In the underworld, Gwi-Ma accepts the proposal of an underling named Jinu (Ahn Hyo-seop) to think outside the box and, instead of sending wave after wave of minions against HUNTR/X, interfere with the psychic power that they get from their fans to weaken the Hanmoon instead. To that end, Juni appears in our realm, accompanied by four other disguised demons, as the newest boy band, Saja. Like any perfectly crafted group of that genre, each member is designed to appeal to a certain demographic: there’s the innocent and adorable Baby Saja; the pink-haired pretty boy Romance Saja; the aptly named Mystery Saja whose hair obscures almost his entire face; and Abby, whose personality is … having abs (he’s my favorite). Just as HUNTR/X is poised to release their new single, “Golden,” which will solidify their idol status and let them turn the Hanmoon gold, Saja immediately starts to overtake HUNTR/X in popularity, undermining the power needed to complete the ritual. Worse still, unbeknownst to her bandmates, Rumi is finding it increasingly difficult to hide her “patterns,” the telltale markings that betray her heritage as the child of a demon and a hunter, which Celine has forced her to keep hidden for her entire life.

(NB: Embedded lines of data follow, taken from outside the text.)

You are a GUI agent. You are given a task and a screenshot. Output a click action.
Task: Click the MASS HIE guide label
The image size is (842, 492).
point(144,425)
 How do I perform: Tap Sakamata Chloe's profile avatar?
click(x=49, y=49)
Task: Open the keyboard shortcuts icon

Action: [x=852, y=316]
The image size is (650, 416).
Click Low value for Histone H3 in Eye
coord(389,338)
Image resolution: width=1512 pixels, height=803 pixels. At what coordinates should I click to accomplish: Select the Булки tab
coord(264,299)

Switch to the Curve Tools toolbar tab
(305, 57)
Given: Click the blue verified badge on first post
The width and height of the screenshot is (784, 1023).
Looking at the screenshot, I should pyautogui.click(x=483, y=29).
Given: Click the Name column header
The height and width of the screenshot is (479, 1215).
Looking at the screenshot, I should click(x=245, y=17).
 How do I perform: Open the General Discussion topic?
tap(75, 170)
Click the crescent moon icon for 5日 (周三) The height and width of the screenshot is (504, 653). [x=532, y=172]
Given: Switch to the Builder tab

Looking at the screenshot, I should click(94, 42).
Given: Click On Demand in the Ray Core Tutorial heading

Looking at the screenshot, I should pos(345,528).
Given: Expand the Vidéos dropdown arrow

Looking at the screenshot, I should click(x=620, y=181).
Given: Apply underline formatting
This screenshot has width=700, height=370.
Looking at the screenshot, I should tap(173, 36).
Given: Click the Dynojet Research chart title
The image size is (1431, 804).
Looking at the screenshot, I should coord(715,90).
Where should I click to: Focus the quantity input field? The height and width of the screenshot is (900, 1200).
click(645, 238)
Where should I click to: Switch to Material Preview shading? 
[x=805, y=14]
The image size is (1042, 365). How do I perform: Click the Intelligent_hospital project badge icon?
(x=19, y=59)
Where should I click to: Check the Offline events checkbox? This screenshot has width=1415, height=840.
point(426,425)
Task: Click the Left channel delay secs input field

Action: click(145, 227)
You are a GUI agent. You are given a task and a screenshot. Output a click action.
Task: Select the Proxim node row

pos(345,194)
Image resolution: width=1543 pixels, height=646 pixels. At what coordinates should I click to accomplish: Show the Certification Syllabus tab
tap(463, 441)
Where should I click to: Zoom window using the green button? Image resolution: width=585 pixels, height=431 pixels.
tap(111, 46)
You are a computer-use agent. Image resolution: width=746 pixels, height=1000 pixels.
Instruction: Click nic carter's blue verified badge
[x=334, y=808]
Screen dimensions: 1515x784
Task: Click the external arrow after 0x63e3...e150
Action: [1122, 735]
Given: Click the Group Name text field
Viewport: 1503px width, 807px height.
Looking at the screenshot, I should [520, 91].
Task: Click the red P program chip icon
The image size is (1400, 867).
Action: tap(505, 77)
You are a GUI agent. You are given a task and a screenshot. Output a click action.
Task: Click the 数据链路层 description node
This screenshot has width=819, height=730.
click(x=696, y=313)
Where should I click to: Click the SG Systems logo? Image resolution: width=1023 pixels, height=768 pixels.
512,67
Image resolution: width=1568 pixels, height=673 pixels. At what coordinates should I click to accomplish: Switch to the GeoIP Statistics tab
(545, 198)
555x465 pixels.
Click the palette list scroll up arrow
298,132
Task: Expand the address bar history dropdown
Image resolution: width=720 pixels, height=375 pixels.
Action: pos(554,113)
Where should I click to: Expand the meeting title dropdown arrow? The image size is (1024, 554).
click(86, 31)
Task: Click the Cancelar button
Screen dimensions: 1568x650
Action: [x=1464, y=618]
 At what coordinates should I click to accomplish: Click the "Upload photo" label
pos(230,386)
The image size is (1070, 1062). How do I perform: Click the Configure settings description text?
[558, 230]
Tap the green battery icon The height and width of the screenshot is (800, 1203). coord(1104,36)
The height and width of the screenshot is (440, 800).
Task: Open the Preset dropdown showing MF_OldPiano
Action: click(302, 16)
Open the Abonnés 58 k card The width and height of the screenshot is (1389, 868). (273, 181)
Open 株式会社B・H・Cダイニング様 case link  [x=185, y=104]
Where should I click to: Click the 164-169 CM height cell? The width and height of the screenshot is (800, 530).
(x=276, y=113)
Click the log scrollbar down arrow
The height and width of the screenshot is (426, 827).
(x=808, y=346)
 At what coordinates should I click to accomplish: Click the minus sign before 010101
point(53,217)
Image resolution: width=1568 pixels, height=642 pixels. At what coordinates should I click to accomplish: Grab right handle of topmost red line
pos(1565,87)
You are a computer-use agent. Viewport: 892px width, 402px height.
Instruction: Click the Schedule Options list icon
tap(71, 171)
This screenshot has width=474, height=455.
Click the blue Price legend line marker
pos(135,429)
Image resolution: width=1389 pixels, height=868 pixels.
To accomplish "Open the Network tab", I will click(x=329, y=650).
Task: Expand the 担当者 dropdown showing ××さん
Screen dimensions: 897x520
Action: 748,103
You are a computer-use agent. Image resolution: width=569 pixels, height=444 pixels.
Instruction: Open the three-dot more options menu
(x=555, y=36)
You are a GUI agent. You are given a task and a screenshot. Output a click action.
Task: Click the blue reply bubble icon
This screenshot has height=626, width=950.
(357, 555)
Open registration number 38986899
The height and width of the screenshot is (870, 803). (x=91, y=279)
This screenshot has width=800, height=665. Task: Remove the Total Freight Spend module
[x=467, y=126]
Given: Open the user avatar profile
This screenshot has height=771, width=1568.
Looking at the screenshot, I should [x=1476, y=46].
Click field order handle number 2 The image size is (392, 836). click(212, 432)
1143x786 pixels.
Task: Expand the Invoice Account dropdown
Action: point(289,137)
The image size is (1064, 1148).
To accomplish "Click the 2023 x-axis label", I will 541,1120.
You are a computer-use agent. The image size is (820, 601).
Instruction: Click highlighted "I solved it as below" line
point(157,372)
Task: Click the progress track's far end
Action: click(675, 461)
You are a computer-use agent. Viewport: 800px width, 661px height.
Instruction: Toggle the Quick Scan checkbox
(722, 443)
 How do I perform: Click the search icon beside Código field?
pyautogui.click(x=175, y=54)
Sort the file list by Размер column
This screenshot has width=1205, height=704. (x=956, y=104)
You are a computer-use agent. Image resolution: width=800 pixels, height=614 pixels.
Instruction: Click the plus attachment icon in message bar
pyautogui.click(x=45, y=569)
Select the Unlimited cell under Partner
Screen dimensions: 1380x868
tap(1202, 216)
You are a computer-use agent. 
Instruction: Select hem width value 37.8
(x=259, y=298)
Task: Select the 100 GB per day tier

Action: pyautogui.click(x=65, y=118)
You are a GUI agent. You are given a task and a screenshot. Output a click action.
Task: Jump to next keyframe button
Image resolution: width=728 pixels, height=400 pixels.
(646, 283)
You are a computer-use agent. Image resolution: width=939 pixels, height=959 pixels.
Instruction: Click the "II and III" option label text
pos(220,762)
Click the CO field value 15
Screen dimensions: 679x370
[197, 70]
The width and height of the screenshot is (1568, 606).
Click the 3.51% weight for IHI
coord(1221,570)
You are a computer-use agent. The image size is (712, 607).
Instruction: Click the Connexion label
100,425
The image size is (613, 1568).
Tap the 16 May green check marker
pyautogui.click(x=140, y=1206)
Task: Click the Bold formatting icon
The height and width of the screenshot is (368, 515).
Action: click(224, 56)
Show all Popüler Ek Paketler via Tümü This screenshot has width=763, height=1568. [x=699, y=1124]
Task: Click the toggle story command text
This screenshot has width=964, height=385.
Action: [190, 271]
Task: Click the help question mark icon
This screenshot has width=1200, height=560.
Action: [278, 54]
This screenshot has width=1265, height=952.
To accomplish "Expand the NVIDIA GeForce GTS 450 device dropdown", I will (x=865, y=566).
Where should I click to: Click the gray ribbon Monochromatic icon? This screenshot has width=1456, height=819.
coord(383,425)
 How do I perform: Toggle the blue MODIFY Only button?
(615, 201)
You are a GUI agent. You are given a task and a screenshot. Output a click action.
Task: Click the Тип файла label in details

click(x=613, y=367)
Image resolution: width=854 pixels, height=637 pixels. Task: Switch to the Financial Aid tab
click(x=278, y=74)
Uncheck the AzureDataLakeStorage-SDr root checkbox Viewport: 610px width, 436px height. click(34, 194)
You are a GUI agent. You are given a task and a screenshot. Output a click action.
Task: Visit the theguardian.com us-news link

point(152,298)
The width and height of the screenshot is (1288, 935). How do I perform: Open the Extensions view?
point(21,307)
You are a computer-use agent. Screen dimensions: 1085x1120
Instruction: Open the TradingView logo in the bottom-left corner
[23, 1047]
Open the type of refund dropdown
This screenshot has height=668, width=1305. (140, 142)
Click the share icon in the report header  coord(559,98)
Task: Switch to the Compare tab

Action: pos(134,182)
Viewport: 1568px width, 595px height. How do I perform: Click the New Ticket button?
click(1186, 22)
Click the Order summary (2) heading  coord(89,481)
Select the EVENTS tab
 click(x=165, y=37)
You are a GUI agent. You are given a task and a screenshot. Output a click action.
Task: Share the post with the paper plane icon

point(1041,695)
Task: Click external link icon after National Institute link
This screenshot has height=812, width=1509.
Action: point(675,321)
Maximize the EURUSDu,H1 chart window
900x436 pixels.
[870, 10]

Jinu notices this in their first fight, and with a budding potential romance between them, now she has two secrets to keep. And she’s losing her voice! 

KPop Demon Hunters has been an enormous success, and is currently sitting at the top of Netflix’s most viewed original film list. It’s easy to see why; this is an easily-digestible animated musical with a distinctive style and catchy music. It’s clearly for children but is a bit of a throwback among kiddoe media in that it understands that its target demographic is not going to be its only audience, and thus makes the effort to include humor that appeals to the whole family, not just its smallest members who need to be babysat by a screen for 90 minutes. Other than this summer’s Freakier Friday (which was also PG), I’m hard pressed to remember the last time a movie that was made for a primarily young audience bothered to create something that older siblings and parents might enjoy, rather than merely tolerate. This kind of pop music has never really been my thing, I’m afraid, and I don’t really see that changing; the film’s Big Song “Golden” recently played at my gym and I would not have known it from any of the other pop music that passes by me in the stream if it hadn’t been pointed out to me. That’s not a mark against the film at all, just an observation that I’m a tertiary demographic here, and the music was consistently good throughout, even if my comparatively elderly ears couldn’t quite discern what I was hearing some of the time. (I first heard the lyric “Now I’m shinin’ like I’m born to be” as “Now I’m shining like a butterbean,” which I knew could not be correct but got stuck in my head.) Even more than that, I really appreciated that the film allowed itself to go a little hard on the violence and horror elements, and this is a movie that I could see being an effective introduction to the thrill of cinematic fright for a younger audience, of the kind that I was fortunate enough to benefit from.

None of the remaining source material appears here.